Sara Baruh’un 1990’lı yılların sonlarından beri geliştirmeye devam ettiği, farklı noktalarda çatallanan ve asimetrik gelişim izlekleri üzerinde ilerleyen sanat pratiği, çoğunlukla soyut anlayışların, kimi zaman da figürün sunduğu sayısız resimsel olanağı kapsayan zengin bir külliyata kaynaklık ediyor. Baruh’un seçtiği kâğıdın, boyanın ve tuvalin dokusunu her zaman koruyarak ve özünde bu dokulara resimsel jestlerle eklemeler yaparak özgürce peşinden gittiği deneysel yaklaşım, sanatçının üretimlerindeki çatallanma noktalarını belirliyor. Baruh’un yeni sergisi “Böylece” sanatçının hem birleşen hem de ayrışan izlekler üzerinde ürettiği yakın dönem çalışmalarını bir araya getiriyor.
“Sara Baruh hem tuvallerinde hem de kâğıt eserlerinde nokta, çizgi, renk ve lekelerden oluşan enerji alanları yaratır. Bu alanları oluşturan dışavurumcu boya kullanımı, doğadan ödünç alınmış figür fragmanları ve akışkan formlar, bir soyut resim grameri içinde ve grafitiyi de anımsatan bir zindelikle hem bilinci hem de bilinçaltını harekete geçiren imgeler doğurur. Eserlerini üretirken Baruh’un her daim bir başlangıç noktası olarak gördüğü doğanın kendisi de sergide kendine yer bulur. Pek çoğumuzun iç mekânlarda görmeye alışkın olduğumuz bitkiler, sergi boyunca onları canlı tutmak üzere tasarlanmış tam spektrum aydınlatmaların ışığıyla aşina olmadığımız biçimlere bürünür.
İz bırakma hâli ve arzusu Baruh’un sanatla kurduğu ilişkinin temelinde yer alır. Bu arzuyla harekete geçme ve ortaya çıkan hâlin içinde kalma durumları, deyim yerindeyse sanatçının noktalarla ördüğü kompozisyonlarında en belirgin biçimleriyle görünür olur. Baruh’un noktaları resimsel jestlerle tekrar ederek ulaştığı meditatif hâle izleyici de noktaların toplamıyla oluşan kompozisyonlardaki akışı takip ederken ulaşabilir. Böylece eserler sanatçının üretim sürecinde içinde bulunduğu hâl ile izleyiciyi davet ettiği hâli birleştiren birer geçiş kapısına veya ara yüze dönüşürler.
Arkalarında izleyicilerin kendi düşüncüleriyle baş başa kalacakları zihinsel mekânlara doğru açılan bu kapılar, Baruh’un sanat pratiğini bütüncül olarak değerlendiren metinler arası okumaları da bu mekânlara davet eder.
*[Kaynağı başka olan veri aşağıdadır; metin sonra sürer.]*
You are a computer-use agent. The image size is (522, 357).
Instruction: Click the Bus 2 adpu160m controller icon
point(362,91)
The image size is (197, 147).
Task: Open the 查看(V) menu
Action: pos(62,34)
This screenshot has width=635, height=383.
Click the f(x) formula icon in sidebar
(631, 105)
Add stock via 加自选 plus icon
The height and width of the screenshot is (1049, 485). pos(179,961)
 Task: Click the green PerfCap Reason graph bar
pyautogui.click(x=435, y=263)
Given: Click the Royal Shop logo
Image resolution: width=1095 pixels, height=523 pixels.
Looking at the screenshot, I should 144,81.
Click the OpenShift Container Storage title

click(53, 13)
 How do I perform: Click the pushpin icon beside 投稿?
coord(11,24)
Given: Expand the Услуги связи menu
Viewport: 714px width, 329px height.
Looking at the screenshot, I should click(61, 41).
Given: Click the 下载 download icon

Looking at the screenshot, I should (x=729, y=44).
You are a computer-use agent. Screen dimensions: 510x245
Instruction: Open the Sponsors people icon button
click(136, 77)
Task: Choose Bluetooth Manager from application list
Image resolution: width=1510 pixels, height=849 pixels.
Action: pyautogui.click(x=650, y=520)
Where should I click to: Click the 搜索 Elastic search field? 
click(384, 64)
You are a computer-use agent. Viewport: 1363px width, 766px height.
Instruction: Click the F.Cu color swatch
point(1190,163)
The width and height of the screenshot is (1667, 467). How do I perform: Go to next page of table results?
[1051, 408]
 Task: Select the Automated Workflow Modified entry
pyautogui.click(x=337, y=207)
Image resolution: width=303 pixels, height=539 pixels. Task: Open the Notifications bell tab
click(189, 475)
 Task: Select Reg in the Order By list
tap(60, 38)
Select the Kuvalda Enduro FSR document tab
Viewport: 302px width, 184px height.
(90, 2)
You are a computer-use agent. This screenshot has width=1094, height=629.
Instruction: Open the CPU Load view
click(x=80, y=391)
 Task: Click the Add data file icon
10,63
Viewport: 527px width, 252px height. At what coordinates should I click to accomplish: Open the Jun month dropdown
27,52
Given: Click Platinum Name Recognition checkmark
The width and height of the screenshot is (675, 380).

Sanatçının sıklıkla severek kullandığı el yapımı kâğıtlarda en açık hâlleriyle karşımıza çıkan, aşınmayı ve pürüzü gizlemeyen yüzeyler zamana ve tesadüfe dair kavramsal sorgulamaları bu okumalar çerçevesinde sürdürmeyi mümkün kılar. Böylece resim, tüm görkemiyle hâlâ keşfedilmemiş zihinsel mekânları alışılmadık bir ışıkla aydınlatan bir yol göstericiye dönüşür.”